La Tunisie a conquis une position enviable. Mais elle a encore des efforts à faire en direction des opérateurs du secteur privé. Les échanges économiques ne sont pas au niveau des relations bilatérales ou de la coopération financière. Les investissements directs japonais restent modestes. Pourtant, du fait de sa situation géographique privilégiée, au carrefour de l’Europe du Sud et du monde arabe, la Tunisie peut servir de tête de pont aux entreprises nippones. Surtout depuis la conclusion de l’accord d’association entre Tunis et l’Union européenne en 1995. Destination touristique, elle attire peu les Japonais, qui rêvent davantage aux trésors de l’Égypte pharaonique qu’à ceux de l’Ifriqiya romaine. « Ici, tout le monde connaît la cité légendaire de Carthage, explique le député Seishido Etoh, vice-président de l’amicale parlementaire Japon-Tunisie. Mais peu de gens savent que Carthage se trouve en Tunisie… »
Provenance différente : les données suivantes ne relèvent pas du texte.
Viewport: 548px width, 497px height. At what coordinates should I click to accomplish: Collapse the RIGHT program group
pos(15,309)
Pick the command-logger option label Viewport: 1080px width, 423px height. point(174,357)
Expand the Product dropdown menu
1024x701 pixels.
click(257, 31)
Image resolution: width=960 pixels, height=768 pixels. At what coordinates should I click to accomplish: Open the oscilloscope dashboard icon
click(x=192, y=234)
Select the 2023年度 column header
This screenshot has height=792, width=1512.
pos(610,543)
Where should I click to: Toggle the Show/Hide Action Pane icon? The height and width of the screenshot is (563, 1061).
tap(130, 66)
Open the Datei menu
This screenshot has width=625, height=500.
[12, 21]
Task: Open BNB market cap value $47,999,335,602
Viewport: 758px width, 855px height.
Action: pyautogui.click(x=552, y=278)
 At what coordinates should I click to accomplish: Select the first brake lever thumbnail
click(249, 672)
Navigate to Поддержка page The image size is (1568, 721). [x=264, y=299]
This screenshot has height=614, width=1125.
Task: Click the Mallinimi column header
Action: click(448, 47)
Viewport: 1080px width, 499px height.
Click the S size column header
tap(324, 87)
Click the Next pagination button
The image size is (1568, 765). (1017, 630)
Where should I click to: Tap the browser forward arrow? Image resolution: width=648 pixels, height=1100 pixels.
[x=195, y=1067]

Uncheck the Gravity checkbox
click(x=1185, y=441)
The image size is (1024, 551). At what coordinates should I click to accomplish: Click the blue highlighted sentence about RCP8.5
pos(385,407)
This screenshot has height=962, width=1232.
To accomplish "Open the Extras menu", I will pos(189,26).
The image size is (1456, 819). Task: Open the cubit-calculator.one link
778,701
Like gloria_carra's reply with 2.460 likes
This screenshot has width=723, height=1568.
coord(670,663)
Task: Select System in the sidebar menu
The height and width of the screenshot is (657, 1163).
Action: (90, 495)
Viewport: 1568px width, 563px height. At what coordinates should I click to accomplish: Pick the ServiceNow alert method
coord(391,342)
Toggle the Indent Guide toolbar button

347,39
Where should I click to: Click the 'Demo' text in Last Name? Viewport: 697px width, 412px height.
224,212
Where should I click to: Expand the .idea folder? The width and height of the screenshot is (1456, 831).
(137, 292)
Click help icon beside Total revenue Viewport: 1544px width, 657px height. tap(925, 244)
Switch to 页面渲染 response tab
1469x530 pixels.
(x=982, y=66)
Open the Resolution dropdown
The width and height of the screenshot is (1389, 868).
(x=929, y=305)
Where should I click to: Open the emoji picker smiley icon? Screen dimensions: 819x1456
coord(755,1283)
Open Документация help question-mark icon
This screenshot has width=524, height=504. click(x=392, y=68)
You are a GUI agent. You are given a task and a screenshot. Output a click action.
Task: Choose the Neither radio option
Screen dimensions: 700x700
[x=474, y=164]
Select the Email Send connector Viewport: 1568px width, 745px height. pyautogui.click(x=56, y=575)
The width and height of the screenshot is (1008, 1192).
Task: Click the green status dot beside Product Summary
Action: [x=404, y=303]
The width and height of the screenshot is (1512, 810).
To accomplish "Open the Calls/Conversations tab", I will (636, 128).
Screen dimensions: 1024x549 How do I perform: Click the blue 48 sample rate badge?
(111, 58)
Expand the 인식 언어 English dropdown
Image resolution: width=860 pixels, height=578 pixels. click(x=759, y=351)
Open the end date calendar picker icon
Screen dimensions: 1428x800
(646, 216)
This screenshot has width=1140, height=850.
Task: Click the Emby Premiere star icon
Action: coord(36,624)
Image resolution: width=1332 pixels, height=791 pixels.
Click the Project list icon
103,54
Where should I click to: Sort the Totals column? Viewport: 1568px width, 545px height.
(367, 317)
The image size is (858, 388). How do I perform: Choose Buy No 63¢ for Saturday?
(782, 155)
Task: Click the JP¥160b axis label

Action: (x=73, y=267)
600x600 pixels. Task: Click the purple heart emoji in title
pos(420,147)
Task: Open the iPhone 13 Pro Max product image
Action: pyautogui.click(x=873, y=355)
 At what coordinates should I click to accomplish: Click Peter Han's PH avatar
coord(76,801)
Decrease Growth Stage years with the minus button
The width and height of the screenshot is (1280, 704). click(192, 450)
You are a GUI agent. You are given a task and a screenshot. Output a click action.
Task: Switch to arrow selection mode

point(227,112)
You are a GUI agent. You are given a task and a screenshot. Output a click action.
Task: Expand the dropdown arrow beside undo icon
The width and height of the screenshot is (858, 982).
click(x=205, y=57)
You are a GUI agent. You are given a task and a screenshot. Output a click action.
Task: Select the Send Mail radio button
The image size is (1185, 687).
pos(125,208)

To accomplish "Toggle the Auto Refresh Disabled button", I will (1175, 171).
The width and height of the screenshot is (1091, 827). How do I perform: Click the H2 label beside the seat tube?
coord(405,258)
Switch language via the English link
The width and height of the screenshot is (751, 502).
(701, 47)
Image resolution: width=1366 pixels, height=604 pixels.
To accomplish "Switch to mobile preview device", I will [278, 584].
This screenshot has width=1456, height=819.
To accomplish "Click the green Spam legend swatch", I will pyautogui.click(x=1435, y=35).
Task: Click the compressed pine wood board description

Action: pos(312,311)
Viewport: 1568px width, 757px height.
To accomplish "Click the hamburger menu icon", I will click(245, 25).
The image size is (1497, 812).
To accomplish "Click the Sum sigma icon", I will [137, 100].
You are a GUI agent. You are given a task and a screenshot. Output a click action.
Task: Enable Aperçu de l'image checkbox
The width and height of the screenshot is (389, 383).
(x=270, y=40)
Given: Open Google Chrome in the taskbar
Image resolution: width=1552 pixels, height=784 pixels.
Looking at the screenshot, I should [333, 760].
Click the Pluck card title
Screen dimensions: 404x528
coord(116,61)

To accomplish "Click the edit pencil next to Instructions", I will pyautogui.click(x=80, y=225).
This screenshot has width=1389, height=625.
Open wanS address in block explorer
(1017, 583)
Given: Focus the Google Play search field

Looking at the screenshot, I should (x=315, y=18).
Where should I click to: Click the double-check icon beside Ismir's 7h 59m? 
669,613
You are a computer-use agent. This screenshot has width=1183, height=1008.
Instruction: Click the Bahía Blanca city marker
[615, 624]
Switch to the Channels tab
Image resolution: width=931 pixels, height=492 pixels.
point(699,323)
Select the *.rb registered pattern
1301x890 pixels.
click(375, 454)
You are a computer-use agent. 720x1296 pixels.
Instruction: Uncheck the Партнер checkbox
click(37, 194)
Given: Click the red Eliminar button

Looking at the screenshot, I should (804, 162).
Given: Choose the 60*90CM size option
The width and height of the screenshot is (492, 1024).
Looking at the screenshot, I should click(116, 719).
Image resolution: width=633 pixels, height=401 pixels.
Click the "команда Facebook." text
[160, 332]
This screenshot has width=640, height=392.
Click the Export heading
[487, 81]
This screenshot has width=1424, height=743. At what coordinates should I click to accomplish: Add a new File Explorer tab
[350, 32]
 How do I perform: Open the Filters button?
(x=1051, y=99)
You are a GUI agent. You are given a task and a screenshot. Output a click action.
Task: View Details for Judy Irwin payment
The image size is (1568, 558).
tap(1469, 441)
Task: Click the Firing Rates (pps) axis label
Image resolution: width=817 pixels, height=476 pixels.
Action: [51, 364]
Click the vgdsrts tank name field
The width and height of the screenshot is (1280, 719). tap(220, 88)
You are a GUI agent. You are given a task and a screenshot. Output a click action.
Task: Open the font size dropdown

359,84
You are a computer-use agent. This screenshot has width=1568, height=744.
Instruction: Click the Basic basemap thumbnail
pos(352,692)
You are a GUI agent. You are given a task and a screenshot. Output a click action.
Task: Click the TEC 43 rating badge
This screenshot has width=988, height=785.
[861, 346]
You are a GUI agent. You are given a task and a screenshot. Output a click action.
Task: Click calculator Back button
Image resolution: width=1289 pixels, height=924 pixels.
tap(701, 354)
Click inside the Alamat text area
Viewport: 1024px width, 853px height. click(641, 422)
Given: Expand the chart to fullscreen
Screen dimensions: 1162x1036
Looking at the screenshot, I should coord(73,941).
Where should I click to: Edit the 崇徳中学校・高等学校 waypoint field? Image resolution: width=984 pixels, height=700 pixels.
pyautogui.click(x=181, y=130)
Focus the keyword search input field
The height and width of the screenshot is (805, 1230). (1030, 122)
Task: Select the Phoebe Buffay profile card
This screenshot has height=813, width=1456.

Ce déficit de notoriété est évidemment préjudiciable au développement des échanges commerciaux. Pendant la Coupe du monde 2002, la Tunisie, tombée dans le même groupe que le Japon pour les qualifications, a organisé plusieurs manifestations promotionnelles. Son « couscous géant » dans la préfecture d’Oita, dans le sud de l’archipel, a connu un franc succès. La communauté tunisienne, forte aujourd’hui de 370 personnes, fait ce qu’elle peut pour entretenir la curiosité du public nippon, dopée par le Mondial de football. Si elle manque de moyens, elle ne manque pas d’imagination. Mohamed Béji, jeune professeur d’anglais installé à Kyoto, sensibilise ses élèves en consacrant systématiquement un cours à la Tunisie : « Peut-être que le jour où, adultes, ils devront choisir la destination de leurs vacances, ils se souviendront de la séance au cours de laquelle j’ai distribué des roses des sables trouvées dans le désert… » Anouar Messelmani, lui, vit à Tokyo depuis 1976. Doyen de la communauté, il donne conférence sur conférence. Patron de Hubnet, une société privée de courrier express, ce Sfaxien de 52 ans représente une aubaine pour le label Tunisie. Grâce à ses réseaux de distribution, il a écoulé cette année quatre conteneurs de produits alimentaires (huile d’olive, couscous, harissa), quatre palettes de bière Celtia, et trente-deux mille bouteilles de vin saint-augustin, le grand cru du vignoble Mornag, au sud-est de la capitale.